## Task objective
Copy exactly the lines from the start of the data below through the one that carries "Widgets (905, 2520)", and only those.

■ ■ ■ ■ ■ ■ ■

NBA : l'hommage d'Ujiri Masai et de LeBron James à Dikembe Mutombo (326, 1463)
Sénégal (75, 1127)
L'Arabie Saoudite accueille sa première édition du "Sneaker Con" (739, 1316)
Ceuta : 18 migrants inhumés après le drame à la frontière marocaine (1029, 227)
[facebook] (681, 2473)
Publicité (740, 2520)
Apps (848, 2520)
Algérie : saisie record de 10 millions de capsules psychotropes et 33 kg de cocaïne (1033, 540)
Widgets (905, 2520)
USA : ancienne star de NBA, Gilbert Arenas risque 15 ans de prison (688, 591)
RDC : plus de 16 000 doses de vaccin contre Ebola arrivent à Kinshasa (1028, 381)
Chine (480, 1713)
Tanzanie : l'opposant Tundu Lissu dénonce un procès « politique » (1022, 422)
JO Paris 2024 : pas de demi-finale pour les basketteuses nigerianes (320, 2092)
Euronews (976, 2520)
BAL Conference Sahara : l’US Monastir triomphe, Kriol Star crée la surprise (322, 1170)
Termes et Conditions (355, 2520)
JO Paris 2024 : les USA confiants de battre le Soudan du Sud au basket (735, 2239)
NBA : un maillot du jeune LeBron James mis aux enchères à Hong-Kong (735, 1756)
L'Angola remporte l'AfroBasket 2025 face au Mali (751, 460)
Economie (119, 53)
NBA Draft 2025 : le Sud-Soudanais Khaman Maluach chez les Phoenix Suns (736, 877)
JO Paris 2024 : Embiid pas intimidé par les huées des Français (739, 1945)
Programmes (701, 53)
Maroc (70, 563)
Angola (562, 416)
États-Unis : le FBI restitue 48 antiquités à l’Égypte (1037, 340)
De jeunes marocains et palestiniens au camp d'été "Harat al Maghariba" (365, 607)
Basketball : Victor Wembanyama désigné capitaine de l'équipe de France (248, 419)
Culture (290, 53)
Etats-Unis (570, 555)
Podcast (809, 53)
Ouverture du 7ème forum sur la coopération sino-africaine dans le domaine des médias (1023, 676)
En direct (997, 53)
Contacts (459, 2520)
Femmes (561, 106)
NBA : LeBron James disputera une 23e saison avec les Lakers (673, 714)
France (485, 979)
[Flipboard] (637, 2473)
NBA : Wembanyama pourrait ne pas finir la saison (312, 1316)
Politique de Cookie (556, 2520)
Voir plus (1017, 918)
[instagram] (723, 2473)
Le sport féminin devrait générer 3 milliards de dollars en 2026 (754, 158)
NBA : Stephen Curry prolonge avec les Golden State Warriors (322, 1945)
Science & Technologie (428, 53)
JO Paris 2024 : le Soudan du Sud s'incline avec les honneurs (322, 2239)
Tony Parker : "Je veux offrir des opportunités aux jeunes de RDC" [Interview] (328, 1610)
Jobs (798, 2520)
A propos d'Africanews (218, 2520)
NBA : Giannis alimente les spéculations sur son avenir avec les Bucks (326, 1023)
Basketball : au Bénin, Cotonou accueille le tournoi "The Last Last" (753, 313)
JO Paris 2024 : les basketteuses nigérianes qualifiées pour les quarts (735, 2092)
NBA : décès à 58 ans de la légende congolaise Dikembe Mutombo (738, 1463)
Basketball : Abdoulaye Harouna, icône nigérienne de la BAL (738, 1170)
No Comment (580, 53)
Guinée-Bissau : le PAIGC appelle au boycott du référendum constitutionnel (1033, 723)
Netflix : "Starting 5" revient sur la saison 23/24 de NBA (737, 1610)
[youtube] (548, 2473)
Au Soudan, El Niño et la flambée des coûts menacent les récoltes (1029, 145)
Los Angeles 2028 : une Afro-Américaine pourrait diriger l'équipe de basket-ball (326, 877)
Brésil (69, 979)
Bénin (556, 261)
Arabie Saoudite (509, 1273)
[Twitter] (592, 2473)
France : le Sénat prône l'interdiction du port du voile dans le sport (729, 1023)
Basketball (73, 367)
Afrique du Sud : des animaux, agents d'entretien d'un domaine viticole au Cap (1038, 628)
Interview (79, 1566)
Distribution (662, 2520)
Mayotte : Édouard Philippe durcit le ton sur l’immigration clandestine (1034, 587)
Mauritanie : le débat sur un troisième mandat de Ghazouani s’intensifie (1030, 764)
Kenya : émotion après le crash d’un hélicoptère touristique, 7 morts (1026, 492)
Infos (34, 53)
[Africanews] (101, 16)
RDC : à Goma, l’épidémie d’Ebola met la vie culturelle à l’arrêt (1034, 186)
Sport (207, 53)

■ ■ ■ ■ ■ ■ ■

## Task response
NBA : l'hommage d'Ujiri Masai et de LeBron James à Dikembe Mutombo (326, 1463)
Sénégal (75, 1127)
L'Arabie Saoudite accueille sa première édition du "Sneaker Con" (739, 1316)
Ceuta : 18 migrants inhumés après le drame à la frontière marocaine (1029, 227)
[facebook] (681, 2473)
Publicité (740, 2520)
Apps (848, 2520)
Algérie : saisie record de 10 millions de capsules psychotropes et 33 kg de cocaïne (1033, 540)
Widgets (905, 2520)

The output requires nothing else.